2026.06.17|

Where Biology Meets Chemistry: Inside euglena’s R&D Briefing

Expanding the potential of microalgae through the fusion of agricultural science and chemistry

On June 17, 2026, euglena Co., Ltd. hosted a briefing session for members of the media to introduce the company's research and development activities. The session covered three themes: the evolution of euglena's research organization, progress in paramylon research, and the company's first steps into disease-focused research.

A new phase for R&D from 2026

Two speakers took the stage. Kengo Suzuki (PhD in Agriculture, PhD in Medical Science), a co-founder of the company and widely known in Japan as "Dr. Midorimushi," has led euglena's research since its earliest days. He was joined by Taku Ogura, who joined euglena in 2026 as Executive Officer, Research and Development, and now heads the R&D organization.

To date, euglena's R&D has been built around a biological approach — the science of cultivating Euglena gracilis at scale. The next phase adds a second axis: chemistry. By layering chemical expertise onto that biological foundation, the company aims to create value across a considerably wider range of applications.

Both speakers emphasized keeping research and business tightly connected, and expanding external partnerships in order to accelerate the translation of research results into products and services in the real world.

Paramylon as a starting point

Paramylon — the β-1,3-glucan storage polysaccharide unique to Euglena — remains the core of the company's research portfolio.

Electron micrograph of paramylon (Photograph: Professor Shinichi Fukuoka, Aoyama Gakuin University)

Alongside the accumulated body of work behind existing applications in food and cosmetics, the briefing introduced further application possibilities now under investigation.

The most notable of these is chronic kidney disease (CKD). Suzuki framed CKD as a major and growing social challenge, and outlined where Euglena may have a role to play. The work is at a research stage today, and the company intends to advance verification in collaboration with corporate partners and medical institutions. It represents a deliberate step beyond euglena's traditional food and healthcare territory.

"Multi-stage utilization": using one material completely

Ogura then presented what he described as a defining characteristic of euglena's R&D — the concept of the "New Euglena 5F," or using a single raw material across multiple stages of value.

Euglena is not limited to food and supplements. The same biomass can be directed toward cosmetic ingredients, fertilizer, and biofuel. Extracting several distinct forms of value from one feedstock allows resource efficiency and business expansion to advance together rather than in tension.

The presentation also walked through the underlying biology: how Euglena cells synthesize paramylon and wax esters, and how those pathways set the boundaries of what the biomass can become.

Biology × chemistry: the new axis

Ogura closed with the keyword he sees defining euglena's next chapter — the fusion of biology and chemistry.

Drawing on his own specialty in interface (surface) chemistry, he explained how that discipline could improve the absorption of nutrients, stabilize product quality, and refine taste and aroma — each of which translates directly into product value.

Layering chemical knowledge onto a research base that has been biological for two decades makes expansion into food, cosmetics, and fuel more realistic in parallel, and opens the door to value creation that is not simply an extension of what came before.

Building on more than twenty years of research, euglena will continue to pursue solutions to societal challenges under this new R&D structure.

_Excerpted data_

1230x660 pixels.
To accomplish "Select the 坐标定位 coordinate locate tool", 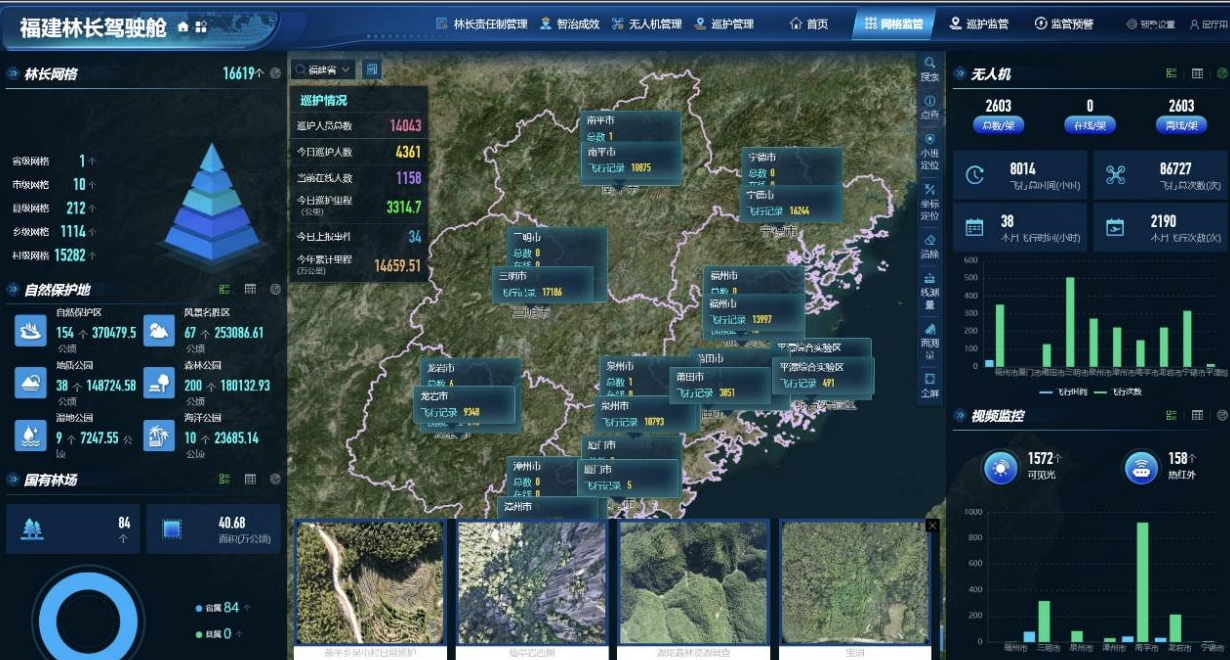I will (929, 201).
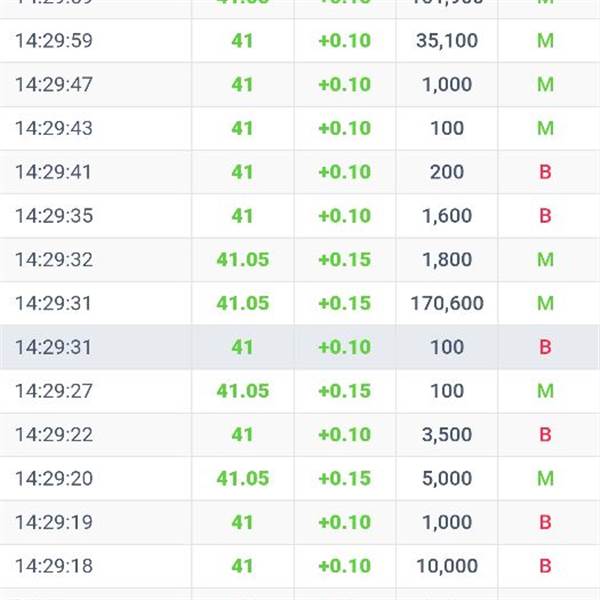Select the 14:29:19 trade row

click(300, 522)
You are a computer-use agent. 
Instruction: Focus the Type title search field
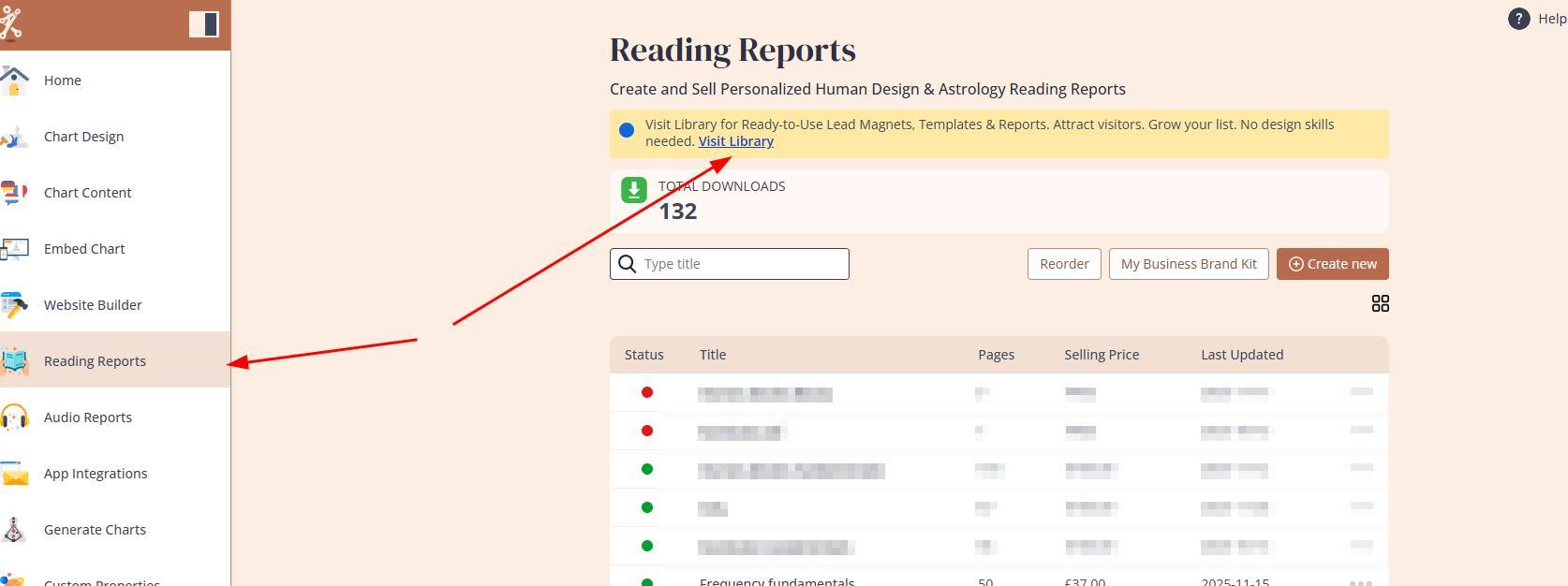[740, 264]
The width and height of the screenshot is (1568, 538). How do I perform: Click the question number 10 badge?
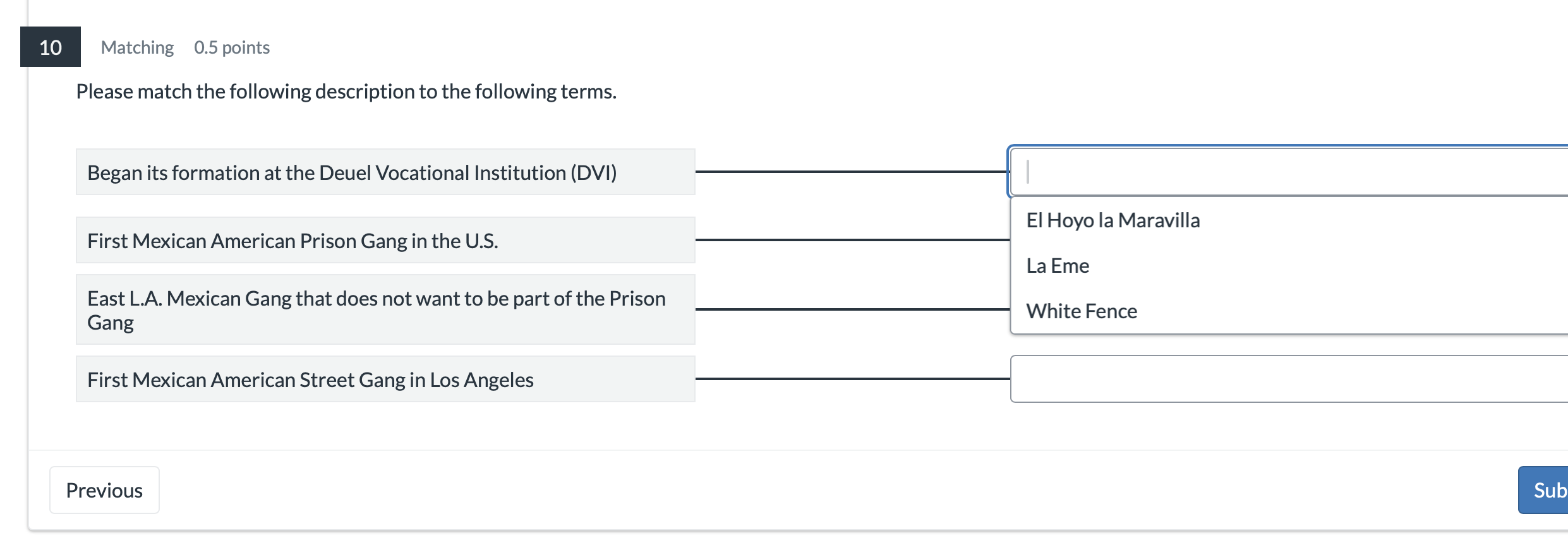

_What the task asks_
Reproduce the stretch of the euglena R&D briefing article from "Biology × chemistry: the" through "into product value.", swapping "specialty" for "expertise".

_Result for this task_
Biology × chemistry: the new axis

Ogura closed with the keyword he sees defining euglena's next chapter — the fusion of biology and chemistry.

Drawing on his own expertise in interface (surface) chemistry, he explained how that discipline could improve the absorption of nutrients, stabilize product quality, and refine taste and aroma — each of which translates directly into product value.